The Sustainable Development Agenda was to be fulfilled by 2030. However, the SDG report of 2023 shows that progress on more than 50 per cent of targets is inadequate while in 30pc, it has reversed. The most important reason cited is the neoliberal fiscal and monetary policy environment created by the outdated, dysfunctional and unfair international financial architecture of the 1940s Bretton Woods institutions. Inequalities within rich and poor countries are increasing, and the North-South divide is deepening. According to the report, the SDGs are in peril; their failure would sound the death knell for the planet.

Centuries of colonisation and exploitation have left developing countries with the poorest, most vulnerable people. Continuing injustices through institutional monetary and political instruments play a major role in the lack of progress on SDGs. The promise of increasing official development assistance by developed countries towards achieving the SDGs hasnt been kept, and targets on climate change havent met with success, not least because the financial commitment of $100 billion per year was ignored.

Poor progress on SDGs is bad news for the marginalised.

At the same time, the developing countries governments cannot be absolved of their responsibility of eradicating poverty and providing education, health, access and employment opportunities to their people. In the 2023 Human Development Index, Pakistan ranks below Togo and Rwanda, with only 4.4 average years of education (SDG-4), while India and Bangladesh (seven years) are in the Medium Development Index, and Iran and Sri Lanka (11 years) in the High Development Index. The SDG Status Report issued by the Planning Commission in 2021 admits Pakistans progress has been dismal in education and poor on economic growth and employment.

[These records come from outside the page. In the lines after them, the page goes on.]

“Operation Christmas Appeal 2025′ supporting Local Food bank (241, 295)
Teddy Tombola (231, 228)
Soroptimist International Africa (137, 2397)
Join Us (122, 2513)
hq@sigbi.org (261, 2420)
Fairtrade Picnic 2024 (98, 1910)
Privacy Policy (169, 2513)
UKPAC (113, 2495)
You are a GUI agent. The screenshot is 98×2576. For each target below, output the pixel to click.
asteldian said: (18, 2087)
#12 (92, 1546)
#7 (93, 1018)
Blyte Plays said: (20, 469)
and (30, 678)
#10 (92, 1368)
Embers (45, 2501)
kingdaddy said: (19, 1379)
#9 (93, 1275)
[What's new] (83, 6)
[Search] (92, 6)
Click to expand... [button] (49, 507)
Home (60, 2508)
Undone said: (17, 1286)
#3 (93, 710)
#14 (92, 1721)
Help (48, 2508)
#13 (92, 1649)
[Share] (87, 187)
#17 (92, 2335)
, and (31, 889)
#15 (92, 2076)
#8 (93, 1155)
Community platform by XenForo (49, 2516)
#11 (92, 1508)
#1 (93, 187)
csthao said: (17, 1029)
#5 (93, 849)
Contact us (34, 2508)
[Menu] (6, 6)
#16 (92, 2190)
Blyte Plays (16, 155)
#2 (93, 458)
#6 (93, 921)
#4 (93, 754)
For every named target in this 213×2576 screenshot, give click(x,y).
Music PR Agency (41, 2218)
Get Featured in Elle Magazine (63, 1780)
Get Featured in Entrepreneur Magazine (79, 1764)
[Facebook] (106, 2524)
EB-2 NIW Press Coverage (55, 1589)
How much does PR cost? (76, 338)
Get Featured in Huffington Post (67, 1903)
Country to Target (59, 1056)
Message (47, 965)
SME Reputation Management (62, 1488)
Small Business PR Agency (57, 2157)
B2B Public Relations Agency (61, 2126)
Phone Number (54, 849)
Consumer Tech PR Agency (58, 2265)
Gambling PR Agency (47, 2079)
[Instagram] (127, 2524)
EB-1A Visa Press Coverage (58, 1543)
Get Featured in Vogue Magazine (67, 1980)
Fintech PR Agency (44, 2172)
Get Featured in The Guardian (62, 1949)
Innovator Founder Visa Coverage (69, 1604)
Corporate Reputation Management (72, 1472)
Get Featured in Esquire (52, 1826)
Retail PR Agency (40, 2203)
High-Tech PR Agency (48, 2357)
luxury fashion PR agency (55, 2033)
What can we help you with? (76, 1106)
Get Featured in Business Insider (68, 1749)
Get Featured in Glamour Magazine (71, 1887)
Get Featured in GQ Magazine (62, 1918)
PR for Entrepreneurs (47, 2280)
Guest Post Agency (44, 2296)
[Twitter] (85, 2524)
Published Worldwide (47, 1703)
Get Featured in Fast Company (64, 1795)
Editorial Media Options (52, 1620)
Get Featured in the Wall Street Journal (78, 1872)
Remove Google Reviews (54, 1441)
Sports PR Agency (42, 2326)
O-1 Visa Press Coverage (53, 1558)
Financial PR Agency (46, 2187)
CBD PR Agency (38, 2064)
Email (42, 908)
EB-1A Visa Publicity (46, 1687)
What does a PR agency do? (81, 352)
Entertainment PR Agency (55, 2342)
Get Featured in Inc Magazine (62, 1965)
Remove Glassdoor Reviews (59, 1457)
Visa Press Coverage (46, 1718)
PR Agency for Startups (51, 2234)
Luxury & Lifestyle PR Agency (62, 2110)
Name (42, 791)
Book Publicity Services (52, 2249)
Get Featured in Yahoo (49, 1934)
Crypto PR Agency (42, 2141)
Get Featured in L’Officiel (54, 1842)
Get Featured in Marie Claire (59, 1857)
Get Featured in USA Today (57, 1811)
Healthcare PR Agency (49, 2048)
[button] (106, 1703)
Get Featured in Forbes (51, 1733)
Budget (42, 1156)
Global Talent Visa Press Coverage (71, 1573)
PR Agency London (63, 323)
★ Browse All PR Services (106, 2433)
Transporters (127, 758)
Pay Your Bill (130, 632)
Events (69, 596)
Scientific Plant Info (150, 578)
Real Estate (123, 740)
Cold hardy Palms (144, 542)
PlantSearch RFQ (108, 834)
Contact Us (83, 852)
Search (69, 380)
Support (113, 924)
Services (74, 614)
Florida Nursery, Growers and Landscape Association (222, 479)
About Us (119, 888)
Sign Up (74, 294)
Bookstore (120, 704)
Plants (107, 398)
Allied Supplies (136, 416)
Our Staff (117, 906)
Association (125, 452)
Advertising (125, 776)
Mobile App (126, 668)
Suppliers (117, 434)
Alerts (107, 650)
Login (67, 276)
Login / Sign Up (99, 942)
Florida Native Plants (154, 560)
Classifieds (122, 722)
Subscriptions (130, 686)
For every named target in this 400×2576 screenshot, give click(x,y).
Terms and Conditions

Pakistan has failed to provide literacy to 60pc of its population in the last 77 years; its primary and secondary healthcare systems are deteriorating due to low budgetary allocations and unbridled population growth; poverty is rising; its infrastructure of roads, railways and air travel is collapsing; business growth is restricted by high interest rates, chronic energy deficit, rentier capitalism and elite capture; and its position on world indices of poverty alleviation, economic opportunities, per capita productivity, human rights, safety, gender equality, inclusion of persons with disabilities and almost everything else has remained at shamefully low levels.

A critical component of development in general and achieving SDGs in particular, is good governance, oversight and accountability of governments and public institutions. Governance in Pakistan has deteriorated alarmingly, with the bureaucracy and state institutions becoming partisan, self-serving and rapacious. Two political dynasties have ruled in the name of democracy for more than 40 years, evading public accountability, weakening domestic institutions, and compromising national interest with ad hoc policy decisions. The SDGs have thus been sidelined.

The options of economic recovery are fast disappearing for Pakistan and other countries on the radar of the US and EU agenda in their war for capitalist hegemony. The recent failure of UN agencies, international human rights groups and Western media to stop genocide in Palestine has exposed the hollowness of many slogans fed to the world in the last 80 years. This debacle has undermined the credibility of international institutions and also called into question developed countries respect for international law.

In 2019, Pakistan ranked 67th on the World Happiness Index, faring better than many developing countries. Cynics said it was due to our low self-esteem and lack of awareness.

In 2023, this ranking fell by 41 positions to 108 mainly because of a public awakening as to what could have been. There is widespread anger, frustration, and bitterness. People with a formal education or a degree are migrating abroad, triggering Pakistans biggest brain drain.

In our bleak environment of economic, sociocultural and political insolvency, achieving the SDGs seems impossible in the next seven years, particularly those relating to access, education, vocational training, employment and inclusion of persons with autism, physical dis-abilities, women, and all marginalised communities.